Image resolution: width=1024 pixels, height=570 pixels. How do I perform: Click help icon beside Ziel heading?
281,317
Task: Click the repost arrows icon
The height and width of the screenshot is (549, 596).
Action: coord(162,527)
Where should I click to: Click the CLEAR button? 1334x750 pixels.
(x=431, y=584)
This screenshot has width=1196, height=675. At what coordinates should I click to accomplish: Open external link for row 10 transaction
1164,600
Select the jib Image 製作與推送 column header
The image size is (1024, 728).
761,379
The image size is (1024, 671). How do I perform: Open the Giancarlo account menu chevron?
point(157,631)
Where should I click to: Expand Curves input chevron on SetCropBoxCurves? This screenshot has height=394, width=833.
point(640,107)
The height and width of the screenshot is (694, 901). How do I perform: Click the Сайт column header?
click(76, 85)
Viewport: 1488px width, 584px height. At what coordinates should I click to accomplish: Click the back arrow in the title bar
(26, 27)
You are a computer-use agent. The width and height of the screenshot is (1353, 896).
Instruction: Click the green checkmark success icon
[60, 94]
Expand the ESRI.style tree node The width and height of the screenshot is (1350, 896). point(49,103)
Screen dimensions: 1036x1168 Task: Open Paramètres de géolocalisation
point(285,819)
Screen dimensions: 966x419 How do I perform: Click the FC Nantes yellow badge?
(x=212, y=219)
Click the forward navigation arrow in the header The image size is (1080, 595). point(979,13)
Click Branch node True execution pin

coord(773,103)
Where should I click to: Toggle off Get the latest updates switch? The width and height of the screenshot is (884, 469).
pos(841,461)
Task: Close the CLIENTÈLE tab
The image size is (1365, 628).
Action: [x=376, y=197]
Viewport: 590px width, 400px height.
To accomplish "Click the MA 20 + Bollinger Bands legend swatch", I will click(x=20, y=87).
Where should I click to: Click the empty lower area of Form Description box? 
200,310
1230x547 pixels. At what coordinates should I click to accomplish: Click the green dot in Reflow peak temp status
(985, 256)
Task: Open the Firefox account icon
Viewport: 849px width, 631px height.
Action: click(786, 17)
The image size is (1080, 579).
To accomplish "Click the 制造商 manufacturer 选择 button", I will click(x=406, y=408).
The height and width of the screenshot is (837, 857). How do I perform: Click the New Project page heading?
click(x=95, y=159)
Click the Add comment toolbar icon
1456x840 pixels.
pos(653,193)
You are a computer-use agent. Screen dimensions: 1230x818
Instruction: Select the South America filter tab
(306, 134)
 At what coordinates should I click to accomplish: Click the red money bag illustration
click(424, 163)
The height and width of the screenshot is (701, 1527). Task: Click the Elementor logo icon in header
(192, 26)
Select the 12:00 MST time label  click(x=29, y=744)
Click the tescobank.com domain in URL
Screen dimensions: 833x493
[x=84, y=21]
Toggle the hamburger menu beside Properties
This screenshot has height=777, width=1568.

◆ Exercise prompt
Please print, unchanged, the lines from the one holding "You are a computer-use agent. Screen" through the last line of the listing above, including both and omitting the rest.

◆ Final answer
You are a computer-use agent. Screen dimensions: 1230x818
Instruction: Select the South America filter tab
(306, 134)
 At what coordinates should I click to accomplish: Click the red money bag illustration
click(424, 163)
The height and width of the screenshot is (701, 1527). Task: Click the Elementor logo icon in header
(192, 26)
Select the 12:00 MST time label  click(x=29, y=744)
Click the tescobank.com domain in URL
Screen dimensions: 833x493
[x=84, y=21]
Toggle the hamburger menu beside Properties
This screenshot has height=777, width=1568.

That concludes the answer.